Does each statement below agree with the worked solution below? Answer yes or no for each, quoting the deciding words of the solution exactly. 1. The solution differentiates x and y with respect to t. 2. The solution multiplies by 3 on both sides. 3. The solution ends by declaring the result proved.

=== TEXT BLOCK ===
begin

Question

If x=4t/1+t^2 and y=3{1-t^2/1+t^2} then show that dy/dx= -9x/4y

Answer 1

Solution:-

:- We have

$\rm \implies \: x = \dfrac{4t}{1 + {t}^{2} } \: \: \: and \: \: y =3 \bigg( \dfrac{1 - {t}^{2} }{1 + {t}^{2} } \bigg)$

Now Let

$\rm \implies \: t = \tan \theta$

We get

$\rm \implies x = \dfrac{4 \tan\theta }{1 + { \tan}^{2} \theta } \: and \: y = 3 \bigg( \dfrac{1 - \tan^{2} \theta}{ 1+ \tan ^{2} \theta } \bigg)$

we know that Trigonometric identities

$\rm \to \: \dfrac{2 \tan \theta}{1 + \tan ^{2} \theta} = \sin2 \theta \: and \: \: \: \dfrac{1 - \tan^{2} \theta }{1 + \tan^{2} \theta } = \cos2 \theta$

Apply this identity

$\rm \implies \: x = 2 \sin \theta \: \: and \: y = 3 \cos 2 \theta$

Now different x and y with respect to theta

$\rm \implies \: \dfrac{dx}{d \theta} = 4 \cos 2 \theta \: \: and \: \: \dfrac{dy}{d \theta} = - 6 \sin2 \theta$

Now we have to find dy/dx

We can write as

$\rm \implies \dfrac{ \dfrac{dy}{d \theta} }{ \dfrac{dx}{d \theta} } = \dfrac{dy}{d x} = \dfrac{ - 6 \sin2 \theta }{4 \cos2\theta}$

Now take

$\rm \implies \: x = 2 \sin 2\theta$

Multiply by 3 on both side

$\rm \implies \: 3x = 6 \sin2 \theta$

Now take

$\rm \implies \: y = 3 \cos 2 \theta$

Multiply on both side by 4

$\rm \implies4y = 4 \times 3 \cos 2 \theta$

$\rm \implies \: \dfrac{4}{3} y = 4 \cos2 \theta$

Now put the value on

$\rm \implies \dfrac{dy}{d x} = \dfrac{ - 6 \sin2 \theta }{4 \cos2\theta}$

$\rm \implies \dfrac{dy}{dx} = \dfrac{ - 3x}{ \dfrac{4y}{3} } = \dfrac{ - 9x}{4y}$

Hence proved

end

=== COLLECTED MATERIAL ===
begin

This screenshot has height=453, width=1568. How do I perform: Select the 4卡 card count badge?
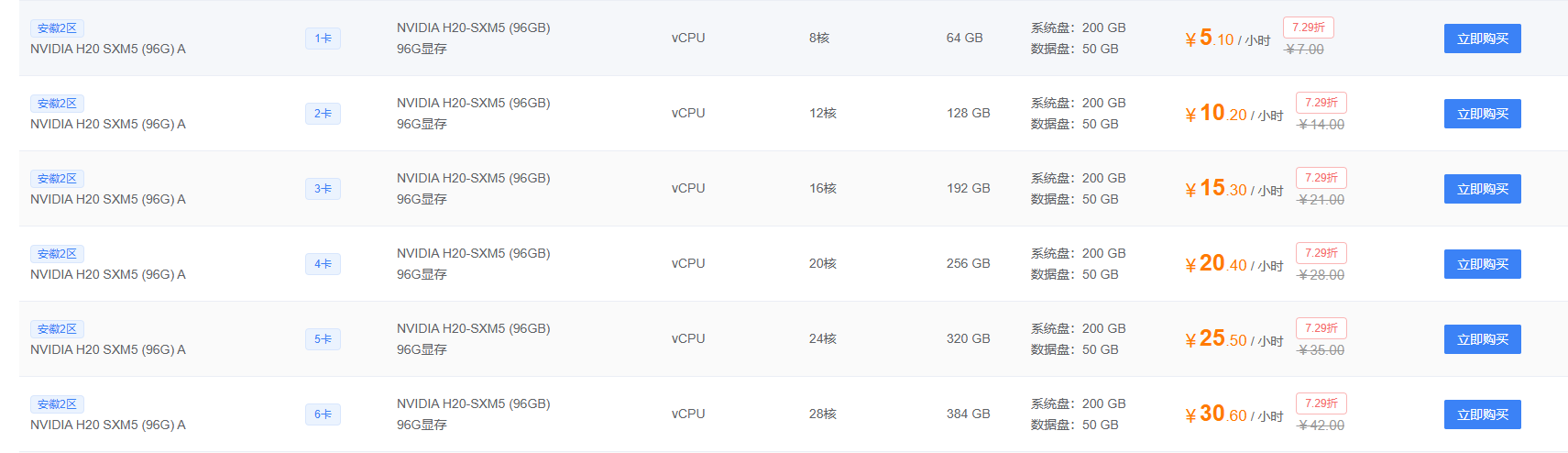[323, 264]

end

=== ANSWER FOR THIS EXERCISE ===
1. No: "Now different x and y with respect to theta"
2. Yes: "Multiply by 3 on both side"
3. Yes: "Hence proved"